■ TASK STATEMENT:
Quote the entire listing below verbatim, from its first line through its last.

■ RECORDS FOR THIS EXERCISE:
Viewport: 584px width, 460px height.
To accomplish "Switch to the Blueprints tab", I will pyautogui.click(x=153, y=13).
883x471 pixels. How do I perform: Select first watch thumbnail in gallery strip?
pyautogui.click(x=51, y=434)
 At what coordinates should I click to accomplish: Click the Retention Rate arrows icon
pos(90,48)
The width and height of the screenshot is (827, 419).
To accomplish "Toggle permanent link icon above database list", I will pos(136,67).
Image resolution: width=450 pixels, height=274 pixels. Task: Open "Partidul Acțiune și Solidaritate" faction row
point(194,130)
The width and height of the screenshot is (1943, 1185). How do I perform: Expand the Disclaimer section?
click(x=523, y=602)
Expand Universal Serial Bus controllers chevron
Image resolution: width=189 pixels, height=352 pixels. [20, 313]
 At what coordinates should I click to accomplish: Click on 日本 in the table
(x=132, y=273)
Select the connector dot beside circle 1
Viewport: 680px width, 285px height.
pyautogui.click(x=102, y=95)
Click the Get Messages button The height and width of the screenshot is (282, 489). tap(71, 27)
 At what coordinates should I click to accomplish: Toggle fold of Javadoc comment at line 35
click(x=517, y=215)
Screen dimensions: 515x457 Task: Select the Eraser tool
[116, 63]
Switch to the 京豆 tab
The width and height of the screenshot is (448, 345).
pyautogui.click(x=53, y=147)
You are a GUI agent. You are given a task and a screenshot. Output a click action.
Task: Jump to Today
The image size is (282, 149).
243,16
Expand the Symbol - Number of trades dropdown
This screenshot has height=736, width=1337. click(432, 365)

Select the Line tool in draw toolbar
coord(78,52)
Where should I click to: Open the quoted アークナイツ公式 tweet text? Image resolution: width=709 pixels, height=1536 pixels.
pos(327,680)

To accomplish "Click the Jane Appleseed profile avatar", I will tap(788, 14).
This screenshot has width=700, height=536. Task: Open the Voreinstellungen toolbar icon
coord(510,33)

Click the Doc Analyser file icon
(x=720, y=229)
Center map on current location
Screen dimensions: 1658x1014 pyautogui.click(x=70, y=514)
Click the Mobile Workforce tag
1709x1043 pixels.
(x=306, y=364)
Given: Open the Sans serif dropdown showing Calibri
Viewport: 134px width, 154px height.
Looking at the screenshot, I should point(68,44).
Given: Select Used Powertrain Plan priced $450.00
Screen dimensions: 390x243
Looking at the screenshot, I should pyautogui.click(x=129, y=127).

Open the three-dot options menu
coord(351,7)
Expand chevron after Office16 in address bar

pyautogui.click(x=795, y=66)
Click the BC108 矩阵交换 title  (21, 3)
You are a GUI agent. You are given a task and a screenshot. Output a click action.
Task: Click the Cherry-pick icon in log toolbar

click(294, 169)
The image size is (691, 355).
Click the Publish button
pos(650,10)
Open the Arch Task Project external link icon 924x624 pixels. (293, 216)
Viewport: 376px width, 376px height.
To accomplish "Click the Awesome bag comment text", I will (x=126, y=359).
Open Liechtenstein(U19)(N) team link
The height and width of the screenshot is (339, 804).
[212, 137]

■ RESPONSE TO THE EXERCISE:
Viewport: 584px width, 460px height.
To accomplish "Switch to the Blueprints tab", I will pyautogui.click(x=153, y=13).
883x471 pixels. How do I perform: Select first watch thumbnail in gallery strip?
pyautogui.click(x=51, y=434)
 At what coordinates should I click to accomplish: Click the Retention Rate arrows icon
pos(90,48)
The width and height of the screenshot is (827, 419).
To accomplish "Toggle permanent link icon above database list", I will pos(136,67).
Image resolution: width=450 pixels, height=274 pixels. Task: Open "Partidul Acțiune și Solidaritate" faction row
point(194,130)
The width and height of the screenshot is (1943, 1185). How do I perform: Expand the Disclaimer section?
click(x=523, y=602)
Expand Universal Serial Bus controllers chevron
Image resolution: width=189 pixels, height=352 pixels. [20, 313]
 At what coordinates should I click to accomplish: Click on 日本 in the table
(x=132, y=273)
Select the connector dot beside circle 1
Viewport: 680px width, 285px height.
pyautogui.click(x=102, y=95)
Click the Get Messages button The height and width of the screenshot is (282, 489). tap(71, 27)
 At what coordinates should I click to accomplish: Toggle fold of Javadoc comment at line 35
click(x=517, y=215)
Screen dimensions: 515x457 Task: Select the Eraser tool
[116, 63]
Switch to the 京豆 tab
The width and height of the screenshot is (448, 345).
pyautogui.click(x=53, y=147)
You are a GUI agent. You are given a task and a screenshot. Output a click action.
Task: Jump to Today
The image size is (282, 149).
243,16
Expand the Symbol - Number of trades dropdown
This screenshot has height=736, width=1337. click(432, 365)

Select the Line tool in draw toolbar
coord(78,52)
Where should I click to: Open the quoted アークナイツ公式 tweet text? Image resolution: width=709 pixels, height=1536 pixels.
pos(327,680)

To accomplish "Click the Jane Appleseed profile avatar", I will tap(788, 14).
This screenshot has width=700, height=536. Task: Open the Voreinstellungen toolbar icon
coord(510,33)

Click the Doc Analyser file icon
(x=720, y=229)
Center map on current location
Screen dimensions: 1658x1014 pyautogui.click(x=70, y=514)
Click the Mobile Workforce tag
1709x1043 pixels.
(x=306, y=364)
Given: Open the Sans serif dropdown showing Calibri
Viewport: 134px width, 154px height.
Looking at the screenshot, I should point(68,44).
Given: Select Used Powertrain Plan priced $450.00
Screen dimensions: 390x243
Looking at the screenshot, I should pyautogui.click(x=129, y=127).

Open the three-dot options menu
coord(351,7)
Expand chevron after Office16 in address bar

pyautogui.click(x=795, y=66)
Click the BC108 矩阵交换 title  (21, 3)
You are a GUI agent. You are given a task and a screenshot. Output a click action.
Task: Click the Cherry-pick icon in log toolbar

click(294, 169)
The image size is (691, 355).
Click the Publish button
pos(650,10)
Open the Arch Task Project external link icon 924x624 pixels. (293, 216)
Viewport: 376px width, 376px height.
To accomplish "Click the Awesome bag comment text", I will (x=126, y=359).
Open Liechtenstein(U19)(N) team link
The height and width of the screenshot is (339, 804).
[212, 137]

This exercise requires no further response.